■ **Исходный текст**:
----------------------------------------

А вообще меня удивляло, что он, человек вовсе не политического склада, натура художественная, так хорошо и четко, хотя и на своей лад, во всем разбирается, в курсе всех событий.
Святослава Николаевича очень заботило то, чтобы отношения между Индией и нашей страной не заколебались, но в тот период они, к счастью, были как раз очень хорошие, прочные. При нашем активном содействии (если не сказать больше) осуществлялись грандиозные экономические проекты, строились заводы, в частности металлургический комбинат в Бхилаи, нефтяные объекты. Все это было очень важно, ко всему этому Святослав Николаевич относился с живейшим интересом и восхищался и гордился нашими соотечественниками. В частности, ведь именно наши специалисты нашли здесь нефть! Англичане, уходя из Индии, сказали: «Нефть? В Индии?! – да что вы! Никогда! Ее нет и никогда не будет». А наши – нашли! В районе Бомбея. И индийцы начали ее разрабатывать. И были жутко нам благодарны, просто жутко! В общем, Индия оказалась практически со своей нефтью. И было ясно, что если она хорошо будет заниматься этим делом и не отдавать нефть другим, то она себя сможет обеспечить. С волнением, растроганно говорил Святослав Николаевич о наших ребятах, которые не ради славы и даже, по большому счету, не ради денег, а просто работали – в раскаленных индийских пустынях, чтобы добыть этой стране энергетические ресурсы.

----------------------------------------

■ **Задания**:
A: Почему осведомленность Святослава Николаевича вызывала удивление? Ответьте по тексту о нем и Индии в одном–трех предложениях.
B: Продолжите текст о Святославе Николаевиче и Индии после его последнего предложения.
Строки для выполнения заданий не понадобятся.

■ **Исходные данные**:

----------------------------------------

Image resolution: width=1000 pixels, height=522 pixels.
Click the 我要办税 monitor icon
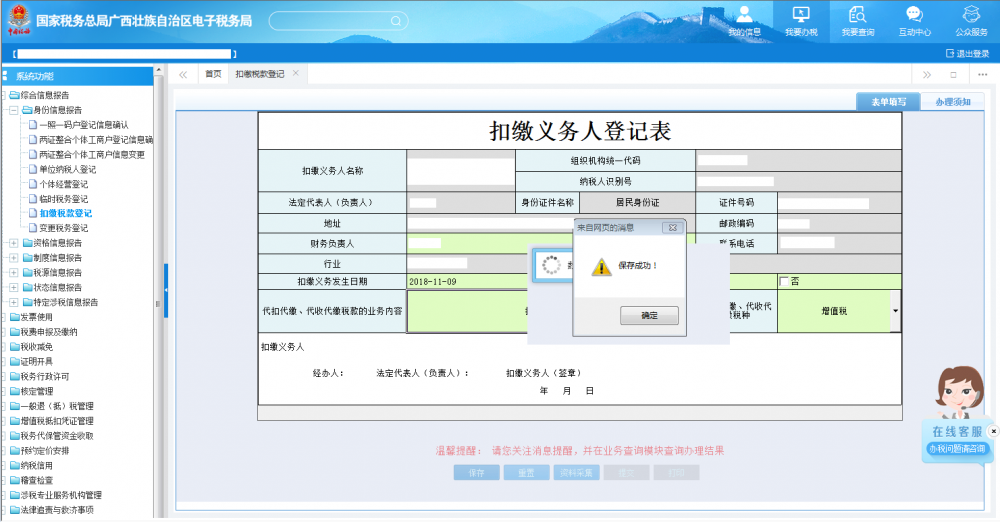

----------------------------------------

■ **Ответы по заданиям**:
A: Святослав Николаевич был человеком вовсе не политического склада, натурой художественной. И все же он хорошо и четко, пусть и по-своему, во всем разбирался и был в курсе всех событий.

B:
Словом, отношения между нашими странами развивались хорошо, успешно, и Святослав Николаевич говорил, что так и должно быть. Семья Рерихов, как известно, всегда ощущала себя как бы связующим мостом. Они родились в России, а жили в Индии, фактически были индийскими гражданами. Но жизнь начинали в России. Конечно, это был мост. Мы говорили и об этом, но уже не с экономической точки зрения, а с политическо-дружеской…
В то время между нами было большое военное сотрудничество, которое выражалось в поставках оружия для Индии. Мы поставляли много оружия. Но я как посол был озабочен тем, чтобы убедить индийцев не закупать оружие, а с нашей помощью наладить его производство у себя. Стратегически это было правильно. Истребители («МиГ») они уже делали на построенных нами заводах. А вот с танками, бронетранспортерами вышла заминка. Они говорили: «Да нет, мы лучше от вас будем получать». И мне никак не удавалось их переубедить. Поделился этим со Святославом Николаевичем. Он говорит: «Вот упрямцы – получать! А если война? Как тогда получать? Через Гималаи мы же не перетащим ничего. А какая-нибудь блокада морская? Что тогда делать? Нет, надо, чтобы поняли, убедились. Надо самим все производить, самообеспеченность иметь в деле обороны». Я охотно с ним соглашался. Правда, влияния на индийскую политику у него особого не было, хотя он и был вхож в правительство. Думаю даже, что на эти темы он с властями вряд ли разговаривал. И сводилось все к тому, что я изливал перед ним свою душу, а он меня всячески поддерживал: «Ну конечно, конечно! Вы правы». Так вот мы и общались, обсуждая всякие важные проблемы.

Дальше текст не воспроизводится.